Take Bank of America. Although it can sell some assets or attempt to raise money in the markets, this likely won't get it near the $34-billion target. Instead, it may have to convert a chunk of the government's preferred stock investment into common equity, turning Washington into a powerful shareholder with considerable clout.
During a press conference Wednesday, White House spokesman Robert Gibbs acknowledged the government may become more interventionist following the release of the stress tests, and push for management changes at some of the weaker banks - much as the White House did with troubled insurer American International Group, the mortgage giants Fannie Mae and Freddie Mac, and embattled auto maker General Motors.
In fact, the government has already brought considerable pressure to bear on companies it doesn't explicitly control. In private testimony to New York's Attorney-General this spring, which has been widely reported, Mr. Lewis asserted the government forced him to buy Merrill Lynch last year after he attempted to back out, and warned him he could be fired if he didn't consummate the deal.
The White House's Mr.
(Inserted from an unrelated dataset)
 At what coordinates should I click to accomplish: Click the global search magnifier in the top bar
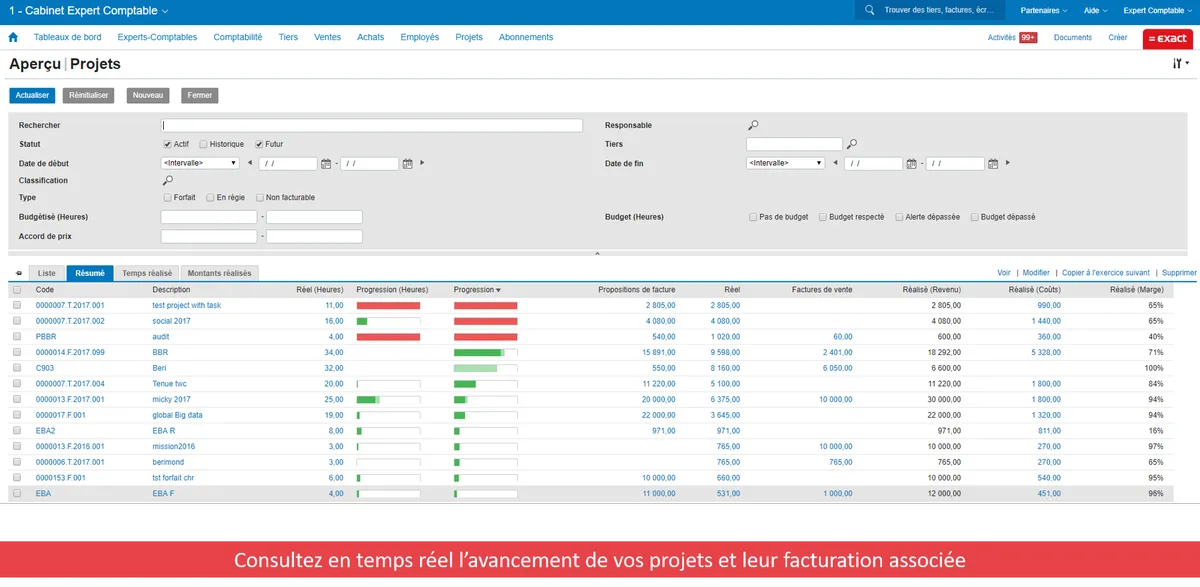point(869,10)

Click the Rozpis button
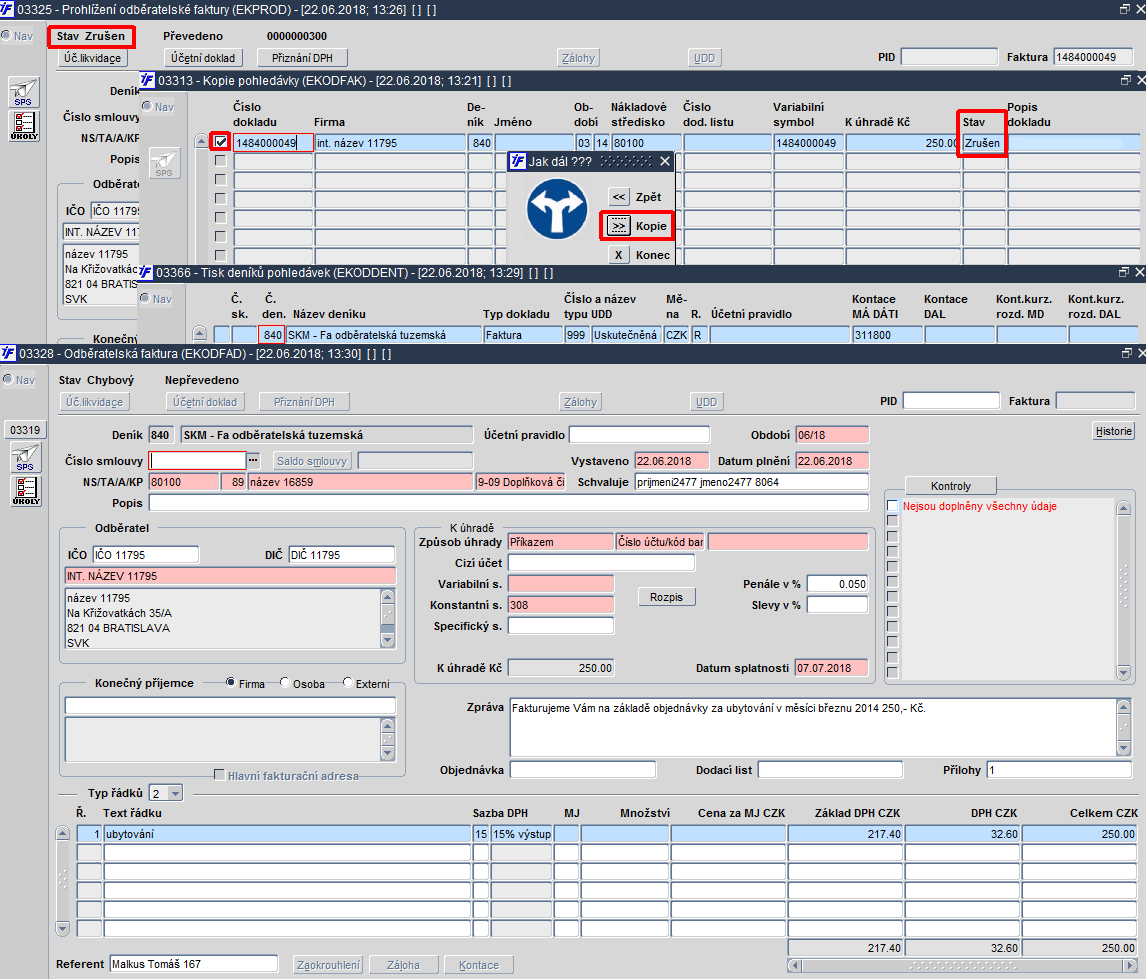coord(666,597)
Gibbs noted that the government has "weighed in" on managerial matters in both the financial and automotive sectors, and said that once the stress test results are public, Mr. Obama's team will take steps to "ensure that going forward they felt that the management was in place to remedy the situation and ensure long-term viability without continued government assistance."
Many observers have interpreted these kinds of comments to mean the jobs of Mr. Lewis, who is already under pressure for his handling of the Merrill purchase, and Vikram Pandit, the head of Citigroup Inc., are in jeopardy.
Mr. Lewis clearly didn't see the government's demands coming.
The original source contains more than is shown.